Saved data entries

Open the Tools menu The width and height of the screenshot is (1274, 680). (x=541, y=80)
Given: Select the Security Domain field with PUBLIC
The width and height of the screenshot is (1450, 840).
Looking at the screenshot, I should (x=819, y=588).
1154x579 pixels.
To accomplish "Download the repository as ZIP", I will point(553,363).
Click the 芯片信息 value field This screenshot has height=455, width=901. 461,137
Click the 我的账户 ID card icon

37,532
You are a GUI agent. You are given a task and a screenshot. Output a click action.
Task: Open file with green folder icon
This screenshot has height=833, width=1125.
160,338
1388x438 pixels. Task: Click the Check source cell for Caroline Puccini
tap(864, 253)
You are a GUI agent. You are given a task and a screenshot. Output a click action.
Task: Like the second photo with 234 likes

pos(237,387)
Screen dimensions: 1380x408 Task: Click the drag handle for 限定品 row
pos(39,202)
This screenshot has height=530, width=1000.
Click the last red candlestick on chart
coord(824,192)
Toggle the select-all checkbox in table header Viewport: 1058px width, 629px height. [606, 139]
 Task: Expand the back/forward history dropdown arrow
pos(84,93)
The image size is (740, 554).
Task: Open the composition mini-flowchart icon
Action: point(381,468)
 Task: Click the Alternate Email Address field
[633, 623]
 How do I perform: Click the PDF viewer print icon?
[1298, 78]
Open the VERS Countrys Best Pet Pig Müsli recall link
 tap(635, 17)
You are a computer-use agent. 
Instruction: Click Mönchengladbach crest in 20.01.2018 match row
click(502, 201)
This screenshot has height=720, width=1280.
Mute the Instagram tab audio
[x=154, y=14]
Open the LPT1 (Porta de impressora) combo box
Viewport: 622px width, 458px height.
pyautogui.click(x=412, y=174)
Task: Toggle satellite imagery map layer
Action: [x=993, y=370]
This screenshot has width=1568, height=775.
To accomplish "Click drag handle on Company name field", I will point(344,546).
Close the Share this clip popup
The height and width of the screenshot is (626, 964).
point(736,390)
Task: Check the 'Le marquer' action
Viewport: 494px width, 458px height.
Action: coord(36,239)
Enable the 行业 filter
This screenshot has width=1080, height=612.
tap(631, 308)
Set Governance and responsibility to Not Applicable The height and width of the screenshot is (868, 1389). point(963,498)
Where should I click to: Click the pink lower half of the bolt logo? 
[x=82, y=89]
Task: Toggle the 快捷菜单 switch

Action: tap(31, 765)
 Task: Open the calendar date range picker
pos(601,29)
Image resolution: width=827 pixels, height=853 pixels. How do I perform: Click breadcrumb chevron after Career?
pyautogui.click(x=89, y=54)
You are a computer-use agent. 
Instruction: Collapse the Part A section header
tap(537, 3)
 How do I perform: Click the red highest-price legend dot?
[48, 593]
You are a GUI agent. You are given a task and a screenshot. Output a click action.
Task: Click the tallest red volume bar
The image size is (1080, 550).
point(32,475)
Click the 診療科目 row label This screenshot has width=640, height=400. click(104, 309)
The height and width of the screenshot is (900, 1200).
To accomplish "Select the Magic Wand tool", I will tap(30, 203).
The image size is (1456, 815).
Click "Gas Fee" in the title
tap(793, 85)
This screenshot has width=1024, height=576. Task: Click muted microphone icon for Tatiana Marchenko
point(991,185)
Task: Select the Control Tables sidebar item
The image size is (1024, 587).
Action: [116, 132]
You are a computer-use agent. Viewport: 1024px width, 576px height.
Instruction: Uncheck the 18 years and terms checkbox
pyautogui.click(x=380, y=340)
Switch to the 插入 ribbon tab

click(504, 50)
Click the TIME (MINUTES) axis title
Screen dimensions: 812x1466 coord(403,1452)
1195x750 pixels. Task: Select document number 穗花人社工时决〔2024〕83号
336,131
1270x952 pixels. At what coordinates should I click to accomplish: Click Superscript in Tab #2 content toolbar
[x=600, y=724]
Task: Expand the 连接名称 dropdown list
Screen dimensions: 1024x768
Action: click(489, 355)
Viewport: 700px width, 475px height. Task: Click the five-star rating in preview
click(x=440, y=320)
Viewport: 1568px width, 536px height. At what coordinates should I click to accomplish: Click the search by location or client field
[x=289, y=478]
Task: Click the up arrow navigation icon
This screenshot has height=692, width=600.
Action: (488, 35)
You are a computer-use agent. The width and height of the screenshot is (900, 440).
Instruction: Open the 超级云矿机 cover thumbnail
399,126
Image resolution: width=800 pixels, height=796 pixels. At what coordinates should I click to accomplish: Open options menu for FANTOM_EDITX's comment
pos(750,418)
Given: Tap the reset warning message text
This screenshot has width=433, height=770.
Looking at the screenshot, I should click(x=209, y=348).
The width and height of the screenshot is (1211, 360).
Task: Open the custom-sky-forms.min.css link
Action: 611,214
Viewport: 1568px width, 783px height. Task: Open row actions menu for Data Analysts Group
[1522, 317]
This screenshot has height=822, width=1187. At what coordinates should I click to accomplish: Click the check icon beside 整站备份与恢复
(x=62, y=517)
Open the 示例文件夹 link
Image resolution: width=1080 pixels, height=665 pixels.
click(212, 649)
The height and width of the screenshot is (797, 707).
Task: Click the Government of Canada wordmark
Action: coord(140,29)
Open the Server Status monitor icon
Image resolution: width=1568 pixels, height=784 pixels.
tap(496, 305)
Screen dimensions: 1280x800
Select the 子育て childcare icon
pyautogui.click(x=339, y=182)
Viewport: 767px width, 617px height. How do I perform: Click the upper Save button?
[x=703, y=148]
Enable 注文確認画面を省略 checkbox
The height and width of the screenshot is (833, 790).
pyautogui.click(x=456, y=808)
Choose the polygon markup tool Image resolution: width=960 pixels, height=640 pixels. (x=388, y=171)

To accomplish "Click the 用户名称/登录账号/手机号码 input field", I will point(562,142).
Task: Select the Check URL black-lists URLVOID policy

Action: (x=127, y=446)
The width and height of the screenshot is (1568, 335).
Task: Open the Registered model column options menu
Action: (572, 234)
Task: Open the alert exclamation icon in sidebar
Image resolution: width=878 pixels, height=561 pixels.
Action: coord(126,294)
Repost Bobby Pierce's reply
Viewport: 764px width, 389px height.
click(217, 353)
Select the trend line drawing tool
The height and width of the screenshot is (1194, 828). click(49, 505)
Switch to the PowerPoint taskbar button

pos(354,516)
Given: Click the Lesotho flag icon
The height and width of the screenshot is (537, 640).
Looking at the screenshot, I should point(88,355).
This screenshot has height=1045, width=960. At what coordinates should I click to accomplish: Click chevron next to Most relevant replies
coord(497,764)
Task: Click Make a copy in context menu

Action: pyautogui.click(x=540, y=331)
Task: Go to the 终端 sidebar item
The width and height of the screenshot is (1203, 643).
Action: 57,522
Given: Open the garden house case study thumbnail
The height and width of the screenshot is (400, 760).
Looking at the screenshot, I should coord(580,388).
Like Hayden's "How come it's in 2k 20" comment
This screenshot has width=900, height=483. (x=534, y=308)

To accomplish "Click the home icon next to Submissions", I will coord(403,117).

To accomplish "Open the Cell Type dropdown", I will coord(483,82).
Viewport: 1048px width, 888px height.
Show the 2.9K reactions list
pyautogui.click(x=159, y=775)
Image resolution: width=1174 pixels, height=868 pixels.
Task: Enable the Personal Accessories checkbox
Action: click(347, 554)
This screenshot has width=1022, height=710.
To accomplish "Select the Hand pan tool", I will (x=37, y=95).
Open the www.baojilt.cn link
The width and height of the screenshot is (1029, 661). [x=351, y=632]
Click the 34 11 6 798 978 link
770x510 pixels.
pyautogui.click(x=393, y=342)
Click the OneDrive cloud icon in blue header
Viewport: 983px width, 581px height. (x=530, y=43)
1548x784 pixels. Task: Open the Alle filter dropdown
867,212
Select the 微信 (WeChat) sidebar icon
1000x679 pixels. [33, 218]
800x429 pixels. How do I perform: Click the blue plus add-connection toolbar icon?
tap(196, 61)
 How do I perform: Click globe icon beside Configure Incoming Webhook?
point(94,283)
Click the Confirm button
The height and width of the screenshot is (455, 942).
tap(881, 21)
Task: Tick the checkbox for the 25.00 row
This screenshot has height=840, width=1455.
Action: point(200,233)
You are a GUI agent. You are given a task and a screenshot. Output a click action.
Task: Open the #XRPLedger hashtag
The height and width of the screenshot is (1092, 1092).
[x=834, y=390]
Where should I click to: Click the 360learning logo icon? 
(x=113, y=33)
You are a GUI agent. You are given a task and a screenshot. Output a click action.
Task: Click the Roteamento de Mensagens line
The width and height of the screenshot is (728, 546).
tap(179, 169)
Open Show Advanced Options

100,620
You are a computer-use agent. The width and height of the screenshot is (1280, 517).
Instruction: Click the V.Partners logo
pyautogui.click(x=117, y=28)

Directions |
Take the lines above from the one containing "Open the VERS" to the one containing "Task: Check the 'Le marquer' action" and retype them exactly, both ends included, with nothing added.

Output of the exercise |
Open the VERS Countrys Best Pet Pig Müsli recall link
 tap(635, 17)
You are a computer-use agent. 
Instruction: Click Mönchengladbach crest in 20.01.2018 match row
click(502, 201)
This screenshot has height=720, width=1280.
Mute the Instagram tab audio
[x=154, y=14]
Open the LPT1 (Porta de impressora) combo box
Viewport: 622px width, 458px height.
pyautogui.click(x=412, y=174)
Task: Toggle satellite imagery map layer
Action: [x=993, y=370]
This screenshot has width=1568, height=775.
To accomplish "Click drag handle on Company name field", I will point(344,546).
Close the Share this clip popup
The height and width of the screenshot is (626, 964).
point(736,390)
Task: Check the 'Le marquer' action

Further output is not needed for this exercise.